- WORK REQUEST -
Could you print all of the data below again, exactly?

(Beginning of GIVEN RECORDS)

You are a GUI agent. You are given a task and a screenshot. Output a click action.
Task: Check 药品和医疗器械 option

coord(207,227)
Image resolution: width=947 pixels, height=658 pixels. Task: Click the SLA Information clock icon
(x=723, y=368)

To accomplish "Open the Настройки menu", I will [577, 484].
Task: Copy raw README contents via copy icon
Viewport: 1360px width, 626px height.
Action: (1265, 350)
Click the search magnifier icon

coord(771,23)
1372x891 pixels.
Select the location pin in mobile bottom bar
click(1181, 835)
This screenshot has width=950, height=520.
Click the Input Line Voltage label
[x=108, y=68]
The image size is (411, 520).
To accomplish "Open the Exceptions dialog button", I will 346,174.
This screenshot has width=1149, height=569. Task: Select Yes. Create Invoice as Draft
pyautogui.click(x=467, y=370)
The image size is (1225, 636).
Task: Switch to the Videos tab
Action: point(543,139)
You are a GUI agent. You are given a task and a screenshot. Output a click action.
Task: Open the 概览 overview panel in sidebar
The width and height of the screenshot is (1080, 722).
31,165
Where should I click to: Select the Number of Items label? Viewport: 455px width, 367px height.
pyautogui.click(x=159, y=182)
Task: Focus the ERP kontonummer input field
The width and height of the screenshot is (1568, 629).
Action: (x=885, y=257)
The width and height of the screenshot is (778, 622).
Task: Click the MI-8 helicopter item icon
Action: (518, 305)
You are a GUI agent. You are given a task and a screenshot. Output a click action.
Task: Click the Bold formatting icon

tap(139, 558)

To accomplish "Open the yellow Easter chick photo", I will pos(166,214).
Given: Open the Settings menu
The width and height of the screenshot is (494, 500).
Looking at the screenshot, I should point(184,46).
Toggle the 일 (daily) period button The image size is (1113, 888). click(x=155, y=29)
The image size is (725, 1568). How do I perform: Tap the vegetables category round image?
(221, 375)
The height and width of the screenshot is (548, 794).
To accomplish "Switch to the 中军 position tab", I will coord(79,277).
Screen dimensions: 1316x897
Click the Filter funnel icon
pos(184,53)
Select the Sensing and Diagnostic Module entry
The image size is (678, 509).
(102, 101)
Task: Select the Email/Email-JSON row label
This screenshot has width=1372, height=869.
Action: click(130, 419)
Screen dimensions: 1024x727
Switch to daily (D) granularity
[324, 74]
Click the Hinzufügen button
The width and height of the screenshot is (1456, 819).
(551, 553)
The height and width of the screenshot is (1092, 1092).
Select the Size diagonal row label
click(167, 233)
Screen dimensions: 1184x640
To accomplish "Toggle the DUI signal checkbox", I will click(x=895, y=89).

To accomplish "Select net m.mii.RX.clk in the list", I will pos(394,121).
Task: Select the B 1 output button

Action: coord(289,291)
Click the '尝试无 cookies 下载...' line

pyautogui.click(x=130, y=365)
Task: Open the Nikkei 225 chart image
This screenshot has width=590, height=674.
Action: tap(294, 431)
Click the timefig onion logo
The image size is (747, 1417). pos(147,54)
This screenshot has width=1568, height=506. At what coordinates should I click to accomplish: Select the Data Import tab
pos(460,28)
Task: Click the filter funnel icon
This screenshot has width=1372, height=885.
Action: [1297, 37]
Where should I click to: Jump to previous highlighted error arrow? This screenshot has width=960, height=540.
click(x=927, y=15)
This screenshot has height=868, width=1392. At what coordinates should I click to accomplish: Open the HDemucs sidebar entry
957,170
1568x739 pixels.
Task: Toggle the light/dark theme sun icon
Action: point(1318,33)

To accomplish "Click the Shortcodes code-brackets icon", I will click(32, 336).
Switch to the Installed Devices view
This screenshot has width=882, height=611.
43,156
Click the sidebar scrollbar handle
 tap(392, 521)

(End of GIVEN RECORDS)

- ANSWER SECTION -
You are a GUI agent. You are given a task and a screenshot. Output a click action.
Task: Check 药品和医疗器械 option

coord(207,227)
Image resolution: width=947 pixels, height=658 pixels. Task: Click the SLA Information clock icon
(x=723, y=368)

To accomplish "Open the Настройки menu", I will [577, 484].
Task: Copy raw README contents via copy icon
Viewport: 1360px width, 626px height.
Action: (1265, 350)
Click the search magnifier icon

coord(771,23)
1372x891 pixels.
Select the location pin in mobile bottom bar
click(1181, 835)
This screenshot has width=950, height=520.
Click the Input Line Voltage label
[x=108, y=68]
The image size is (411, 520).
To accomplish "Open the Exceptions dialog button", I will 346,174.
This screenshot has width=1149, height=569. Task: Select Yes. Create Invoice as Draft
pyautogui.click(x=467, y=370)
The image size is (1225, 636).
Task: Switch to the Videos tab
Action: point(543,139)
You are a GUI agent. You are given a task and a screenshot. Output a click action.
Task: Open the 概览 overview panel in sidebar
The width and height of the screenshot is (1080, 722).
31,165
Where should I click to: Select the Number of Items label? Viewport: 455px width, 367px height.
pyautogui.click(x=159, y=182)
Task: Focus the ERP kontonummer input field
The width and height of the screenshot is (1568, 629).
Action: (x=885, y=257)
The width and height of the screenshot is (778, 622).
Task: Click the MI-8 helicopter item icon
Action: (518, 305)
You are a GUI agent. You are given a task and a screenshot. Output a click action.
Task: Click the Bold formatting icon

tap(139, 558)

To accomplish "Open the yellow Easter chick photo", I will pos(166,214).
Given: Open the Settings menu
The width and height of the screenshot is (494, 500).
Looking at the screenshot, I should point(184,46).
Toggle the 일 (daily) period button The image size is (1113, 888). click(x=155, y=29)
The image size is (725, 1568). How do I perform: Tap the vegetables category round image?
(221, 375)
The height and width of the screenshot is (548, 794).
To accomplish "Switch to the 中军 position tab", I will coord(79,277).
Screen dimensions: 1316x897
Click the Filter funnel icon
pos(184,53)
Select the Sensing and Diagnostic Module entry
The image size is (678, 509).
(102, 101)
Task: Select the Email/Email-JSON row label
This screenshot has width=1372, height=869.
Action: click(130, 419)
Screen dimensions: 1024x727
Switch to daily (D) granularity
[324, 74]
Click the Hinzufügen button
The width and height of the screenshot is (1456, 819).
(551, 553)
The height and width of the screenshot is (1092, 1092).
Select the Size diagonal row label
click(167, 233)
Screen dimensions: 1184x640
To accomplish "Toggle the DUI signal checkbox", I will click(x=895, y=89).

To accomplish "Select net m.mii.RX.clk in the list", I will pos(394,121).
Task: Select the B 1 output button

Action: coord(289,291)
Click the '尝试无 cookies 下载...' line

pyautogui.click(x=130, y=365)
Task: Open the Nikkei 225 chart image
This screenshot has width=590, height=674.
Action: tap(294, 431)
Click the timefig onion logo
The image size is (747, 1417). pos(147,54)
This screenshot has width=1568, height=506. At what coordinates should I click to accomplish: Select the Data Import tab
pos(460,28)
Task: Click the filter funnel icon
This screenshot has width=1372, height=885.
Action: [1297, 37]
Where should I click to: Jump to previous highlighted error arrow? This screenshot has width=960, height=540.
click(x=927, y=15)
This screenshot has height=868, width=1392. At what coordinates should I click to accomplish: Open the HDemucs sidebar entry
957,170
1568x739 pixels.
Task: Toggle the light/dark theme sun icon
Action: point(1318,33)

To accomplish "Click the Shortcodes code-brackets icon", I will click(32, 336).
Switch to the Installed Devices view
This screenshot has width=882, height=611.
43,156
Click the sidebar scrollbar handle
 tap(392, 521)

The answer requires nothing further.